Seems American officials met with Venezuelan military officers at least three times overseas and listened to their plans, however vague, to kick out President Nicolás Maduro and install a transitional government.
Trump has suggested he was considering military intervention in Venezuela in the past, which boosted Maduro's position within the country by vilifying USA involvement and identifying Trump's motives as wanting to pursue Venezuela's once-rich oil reserves.
"The presidential assassination that was stopped was led by the United States".
United States officials decided against taking action after the meetings, according to The New York Times.
Foreign Minister Jorge Arreaza described it as "absolutely unacceptable and unjustifiable that USA government officials participate in meetings to encourage and promote violent actions of extremist with the aim of attacking Venezuelan democracy and national peace".
"You can not lower your guard for even a second, because we will defend the greatest right our homeland has had in all of its history, which is to live in peace", Maduro said at the time, before continuing to condemn the "supremacist and criminal vision of those who govern the United States".
The former commander told the Times at least three factions within the Venezuelan military were plotting against the Maduro government.
On August 4, during the Bolivarian National Armed Forces 81st-anniversary celebrations, two drones packed with C4 exploded in an attempt to assassinate president Maduro, several other government officials and guest.
The Times reported that one such rebel group made initial contact with the USA government through an American Embassy in a European capital city.
The White House responded to the report Times by admitting that it engages in "dialogue with all Venezuelans who demonstrate a desire for democracy [to] bring positive change to a country that has suffered so much under Maduro".
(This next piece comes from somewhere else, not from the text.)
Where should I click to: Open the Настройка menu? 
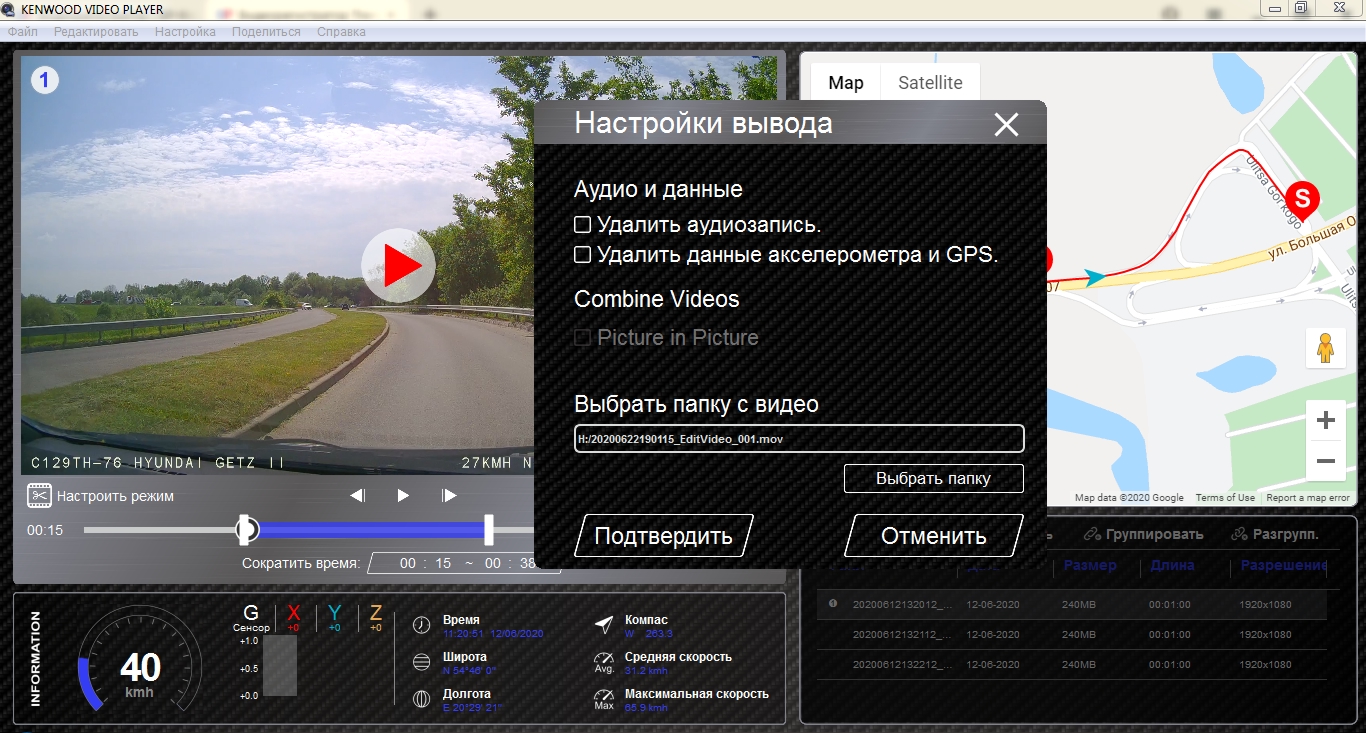click(185, 32)
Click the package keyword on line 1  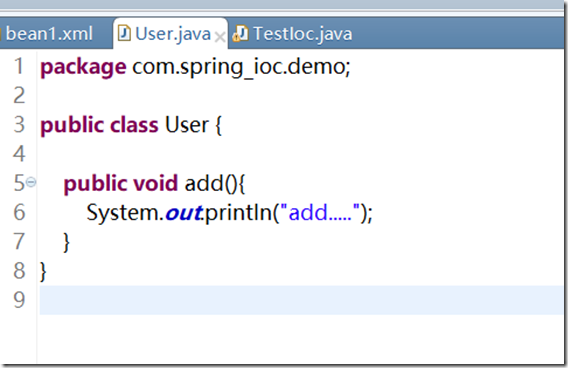pos(83,68)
Officials say the White House ultimately declined to back the coup plotters, and the coup never took place.
"If you don't like the idea of the USA talking to the military, then what do you propose?" said Richard Haass, a former top State Department official in the George W. Bush administration who is the president of the Council on Foreign Relations.
From their first meeting held overseas in fall 2017, the diplomat made the assessment that the Venezuelan rebels did not appear to have a detailed plan, but instead were hoping the American government would provide guidance or ideas, the Times reported.